Healey is defending her office’s decision to certify the initiative after opponents, backed by the Massachusetts Business Alliance for Education, hired the legal powerhouse Foley Hoag in an attempt to convince the state Supreme Judicial Court that the proposed ballot question is vaguely worded and conflicts with the state Constitution.

“Tiny technical flaw”

Healey’s 45-page response devotes a significant amount of ink to criticizing the plaintiffs’ position that a drafting error, in which a single word was mistakenly left out of the petition, made the wording unconstitutional.

The 11 plaintiffs’ March 7 filing relies upon constitutional language requirements, which state that “the enacting style of all measures submitted by the people in pursuance of an initiative petition for a law shall be: ‘Be it enacted by the People, and by their authority.”

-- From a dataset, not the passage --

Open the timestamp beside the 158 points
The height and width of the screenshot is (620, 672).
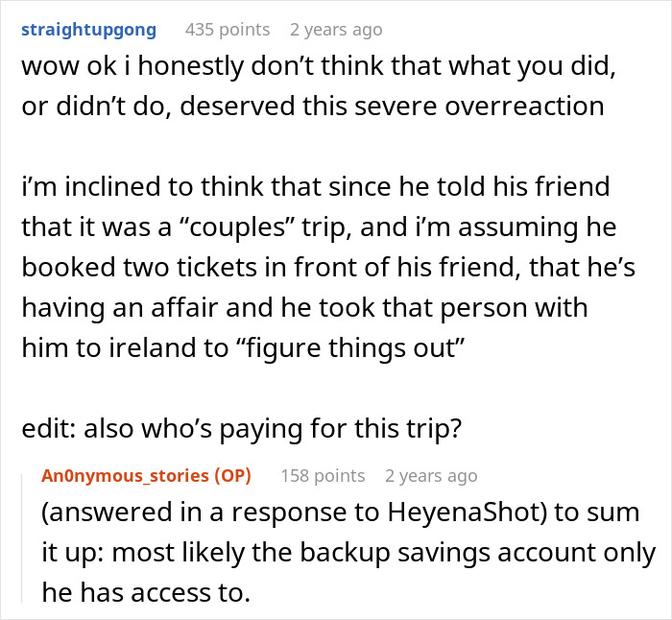pyautogui.click(x=431, y=476)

The petition Healey approved instead read, “Be it enacted by the people and their authority,” omitting the word “by,” an error the plaintiffs argue should have been a “jurisdictional prerequisite to certification.”

RELATED: Common Core supporters sue to stop ballot initiative

Healey responded by noting that the omission of the word does not change the petition’s core message.

“The omission of the second ‘by’ from the enacting style is a trivial error that neither confuses the meaning of the measure nor bars certification,” she added.

Healey also pointed out that forcing citizen petitioners to adhere to such technical requirements “would open the way for adoption of other statutes imposing excessively technical form requirements to needlessly obstruct the initiative process” and “could also set traps for the unwary leading to invalidation of petitions.”

The end result, Healey said, would run contrary to the intent of the drafters who wrote Article 48, the 99-year-old law allowing Bay State citizens the right to submit legislative petitions.

“The attorney general’s certification of the petition should not be quashed on the basis of a tiny technical flaw in its enacting style,” Healey’s response adds.

Dog races and logrolling?

Another centerpiece of the bid to decertify the citizen petition cites case law dating back to another ballot initiative — one launched in 2006 that sought to ban commercial greyhound racing.

The 2006 petition, however, was successfully pulled from the ballot after the court determined it was too broad: in addition to banning commercial greyhound racing, it also called for making it a crime to harm a military, police or service dog while committing a felony and creating a ban on breeding dogs for fighting.

The court concluded that the additional criminal provisions “bore no meaningful operational relationship to laws that would abolish parimutuel dog racing.”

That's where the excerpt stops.